Page.
Il fit mener devant lui tous ceux qui
étaient prisonniers à Turin, il leur
dit qu'il était touché de leur
misère, et commanda en leur présence
qu'on les habillât, et qu'on leur fournit de
tout ce qui leur était nécessaire. Il
leur fit même des excuses de ce qu'il les
avait traités si rudement, et en rejeta la
cause sur le Roi de France, comme sur le
véritable auteur de tout ce qui leur
était arrivé. Et parce que le nombre
des Vaudois était de beaucoup
diminué, et qu'à peine il en
était resté deux mille des
dernières persécutions, le Duc de
Savoie déclara, que tous les
Réfugiés de France, qui voudraient
venir habiter dans les Vallées, et se
joindre aux Vaudois, le pouvait faire, qu'il les
mettait sous sa protection, et fit distribuer les
passeports nécessaires pour ce sujet.
Il ordonna aussi qu'en entrant dans la Savoie, on
fournit tant aux Vaudois qu'aux
Réfugiés de France, des armes et les
choses nécessaires pour passer dans les
Vallées, ce qui fut ponctuellement
exécuté.
Le retour des Vaudois dans leur Patrie, leur
entrée dans les Vallées, et leur
subsistance pendant huit mois dans ce
pays-là, sont tout autant de prodiges.
N'est-ce pas une merveille que 8 à 900
hommes entreprennent de traverser un pays ennemi de
14 ou 15 journées de chemin, où il
fallait grimper des hautes montagnes, forcer
plusieurs passages étroits, où cent
hommes étaient capables non seulement
d'arrêter, mais aussi de battre deux ou trois
mille hommes. Et ce qui est étonnant ces
passages étaient gardés et
défendus par des troupes plus nombreuses, et
plus aguerries, que celles des Vaudois. Ils
forcèrent néanmoins tous ces passages
l'épée à la main, et mirent en
désordre et en déroute, ceux qui les
gardaient, après en avoir tué
plusieurs.

Consignes.
**A.** Les affirmations suivantes concordent-elles avec le texte sur les Vaudois ? (i) Le Duc de Savoie rejeta sur le Roi de France la cause des rudes traitements infligés aux prisonniers. (ii) Il restait environ cinq mille Vaudois après les dernières persécutions. (iii) Les passages étaient gardés par des troupes moins nombreuses que celles des Vaudois. Répondez par oui ou par non à chacune, en citant tels quels les mots décisifs du texte.
**B.** Recopiez le passage du texte sur les Vaudois qui s'ouvre sur les mots contenant «Le retour des» et se clôt sur «autant de prodiges.», en rebaptisant «Patrie» en «pays natal».
Les entrées forment un ensemble distinct, sans rapport avec le texte sur les Vaudois.

Extrait de données.
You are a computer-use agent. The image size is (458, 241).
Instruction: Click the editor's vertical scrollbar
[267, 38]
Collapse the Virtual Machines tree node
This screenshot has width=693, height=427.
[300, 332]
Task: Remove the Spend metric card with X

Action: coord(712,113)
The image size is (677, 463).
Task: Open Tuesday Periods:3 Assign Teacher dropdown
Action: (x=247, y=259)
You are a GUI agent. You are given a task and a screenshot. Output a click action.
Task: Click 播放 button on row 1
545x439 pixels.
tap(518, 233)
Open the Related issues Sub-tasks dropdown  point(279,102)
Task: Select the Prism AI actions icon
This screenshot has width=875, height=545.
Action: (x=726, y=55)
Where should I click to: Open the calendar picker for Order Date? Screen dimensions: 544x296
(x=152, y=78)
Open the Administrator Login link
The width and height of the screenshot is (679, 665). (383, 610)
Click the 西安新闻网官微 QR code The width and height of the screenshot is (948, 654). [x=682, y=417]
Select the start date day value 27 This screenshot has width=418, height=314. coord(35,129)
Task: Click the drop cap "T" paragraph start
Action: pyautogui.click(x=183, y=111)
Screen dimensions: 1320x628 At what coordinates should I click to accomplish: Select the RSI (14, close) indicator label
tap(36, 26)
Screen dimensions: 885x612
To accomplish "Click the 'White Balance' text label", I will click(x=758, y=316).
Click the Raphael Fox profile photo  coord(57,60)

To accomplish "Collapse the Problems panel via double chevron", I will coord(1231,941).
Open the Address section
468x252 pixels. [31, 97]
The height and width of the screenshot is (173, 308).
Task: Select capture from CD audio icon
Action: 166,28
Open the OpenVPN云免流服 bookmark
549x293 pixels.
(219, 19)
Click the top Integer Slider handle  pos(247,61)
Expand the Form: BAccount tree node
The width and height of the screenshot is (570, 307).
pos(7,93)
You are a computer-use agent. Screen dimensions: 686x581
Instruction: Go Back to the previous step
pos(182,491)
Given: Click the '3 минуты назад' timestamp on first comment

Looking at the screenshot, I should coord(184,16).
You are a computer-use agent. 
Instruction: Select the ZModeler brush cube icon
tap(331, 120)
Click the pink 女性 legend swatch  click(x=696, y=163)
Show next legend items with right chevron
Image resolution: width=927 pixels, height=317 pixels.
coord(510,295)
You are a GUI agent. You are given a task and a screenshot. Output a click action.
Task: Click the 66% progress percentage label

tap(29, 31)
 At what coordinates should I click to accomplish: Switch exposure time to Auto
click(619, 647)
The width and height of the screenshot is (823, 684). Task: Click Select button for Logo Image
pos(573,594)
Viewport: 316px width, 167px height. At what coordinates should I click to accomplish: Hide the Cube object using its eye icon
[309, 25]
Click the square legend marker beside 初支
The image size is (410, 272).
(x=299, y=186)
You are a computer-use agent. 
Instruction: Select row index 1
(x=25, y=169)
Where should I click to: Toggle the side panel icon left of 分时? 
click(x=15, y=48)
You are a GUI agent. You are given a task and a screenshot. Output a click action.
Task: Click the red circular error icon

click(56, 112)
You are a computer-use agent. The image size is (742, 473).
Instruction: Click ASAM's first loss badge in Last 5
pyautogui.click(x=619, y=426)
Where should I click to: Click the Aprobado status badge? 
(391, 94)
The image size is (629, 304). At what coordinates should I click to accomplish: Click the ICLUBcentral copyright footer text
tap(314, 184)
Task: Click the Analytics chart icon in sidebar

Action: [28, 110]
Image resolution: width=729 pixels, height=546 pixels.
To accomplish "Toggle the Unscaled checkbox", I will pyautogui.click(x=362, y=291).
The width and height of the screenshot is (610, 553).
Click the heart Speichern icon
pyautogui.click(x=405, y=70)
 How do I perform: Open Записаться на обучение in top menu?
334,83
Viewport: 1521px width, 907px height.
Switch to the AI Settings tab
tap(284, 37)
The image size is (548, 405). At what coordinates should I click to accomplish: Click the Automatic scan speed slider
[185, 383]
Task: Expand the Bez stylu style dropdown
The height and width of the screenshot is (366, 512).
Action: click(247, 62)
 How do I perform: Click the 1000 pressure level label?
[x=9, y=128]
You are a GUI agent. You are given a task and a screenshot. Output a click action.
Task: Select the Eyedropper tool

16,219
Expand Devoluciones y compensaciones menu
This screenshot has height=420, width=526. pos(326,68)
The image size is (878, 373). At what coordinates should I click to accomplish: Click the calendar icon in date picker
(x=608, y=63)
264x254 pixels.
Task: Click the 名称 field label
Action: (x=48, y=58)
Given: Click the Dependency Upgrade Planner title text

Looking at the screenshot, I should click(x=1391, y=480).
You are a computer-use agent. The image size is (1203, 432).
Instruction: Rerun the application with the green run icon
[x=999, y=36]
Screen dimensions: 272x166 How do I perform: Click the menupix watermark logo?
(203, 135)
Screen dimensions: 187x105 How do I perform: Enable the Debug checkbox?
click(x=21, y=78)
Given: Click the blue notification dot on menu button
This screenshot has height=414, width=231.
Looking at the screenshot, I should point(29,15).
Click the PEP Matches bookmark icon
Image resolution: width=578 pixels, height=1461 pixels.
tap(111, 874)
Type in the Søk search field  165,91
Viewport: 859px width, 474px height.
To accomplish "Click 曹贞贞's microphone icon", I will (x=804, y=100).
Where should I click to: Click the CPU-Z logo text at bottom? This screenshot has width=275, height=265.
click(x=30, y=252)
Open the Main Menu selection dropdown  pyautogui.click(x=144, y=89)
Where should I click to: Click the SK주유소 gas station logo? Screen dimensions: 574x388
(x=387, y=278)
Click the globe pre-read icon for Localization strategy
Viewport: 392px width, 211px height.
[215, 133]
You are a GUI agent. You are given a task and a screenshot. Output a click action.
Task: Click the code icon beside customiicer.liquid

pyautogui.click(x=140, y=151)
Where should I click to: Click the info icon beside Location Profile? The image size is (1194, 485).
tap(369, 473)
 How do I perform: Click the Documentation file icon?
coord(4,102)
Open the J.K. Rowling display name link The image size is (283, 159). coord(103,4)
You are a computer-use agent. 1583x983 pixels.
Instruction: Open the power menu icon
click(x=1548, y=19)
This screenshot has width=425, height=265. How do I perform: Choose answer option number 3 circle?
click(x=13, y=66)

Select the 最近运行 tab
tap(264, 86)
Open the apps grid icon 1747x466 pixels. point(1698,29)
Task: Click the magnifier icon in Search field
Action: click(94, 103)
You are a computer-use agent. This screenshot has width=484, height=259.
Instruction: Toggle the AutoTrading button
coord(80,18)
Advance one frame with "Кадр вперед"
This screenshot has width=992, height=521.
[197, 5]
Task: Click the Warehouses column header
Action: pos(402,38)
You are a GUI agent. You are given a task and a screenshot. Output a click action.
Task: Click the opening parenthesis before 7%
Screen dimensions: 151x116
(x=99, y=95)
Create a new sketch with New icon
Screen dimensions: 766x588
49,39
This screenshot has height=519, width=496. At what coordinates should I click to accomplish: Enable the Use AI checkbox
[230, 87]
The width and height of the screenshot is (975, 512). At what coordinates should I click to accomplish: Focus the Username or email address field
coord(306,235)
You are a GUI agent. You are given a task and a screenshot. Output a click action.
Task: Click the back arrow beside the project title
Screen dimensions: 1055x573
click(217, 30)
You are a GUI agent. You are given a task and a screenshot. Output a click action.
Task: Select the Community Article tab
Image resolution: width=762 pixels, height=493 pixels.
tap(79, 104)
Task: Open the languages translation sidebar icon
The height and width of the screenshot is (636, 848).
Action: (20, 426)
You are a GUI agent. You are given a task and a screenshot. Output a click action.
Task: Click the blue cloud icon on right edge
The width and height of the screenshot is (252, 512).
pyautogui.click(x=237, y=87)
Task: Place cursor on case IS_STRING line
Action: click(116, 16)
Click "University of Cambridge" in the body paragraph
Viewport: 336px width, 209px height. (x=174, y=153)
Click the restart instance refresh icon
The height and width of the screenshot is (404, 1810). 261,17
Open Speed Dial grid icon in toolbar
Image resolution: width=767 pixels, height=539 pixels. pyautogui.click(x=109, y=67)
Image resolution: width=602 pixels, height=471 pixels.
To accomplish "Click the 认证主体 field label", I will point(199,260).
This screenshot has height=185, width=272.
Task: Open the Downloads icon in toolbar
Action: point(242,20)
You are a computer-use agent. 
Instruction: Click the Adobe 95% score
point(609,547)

Réponses par exercice.
**A.**
(i) Oui : « en rejeta la cause sur le Roi de France ».
(ii) Non : « à peine il en était resté deux mille des dernières persécutions ».
(iii) Non : « ces passages étaient gardés et défendus par des troupes plus nombreuses ».

**B.**
Le retour des Vaudois dans leur pays natal, leur
entrée dans les Vallées, et leur
subsistance pendant huit mois dans ce
pays-là, sont tout autant de prodiges.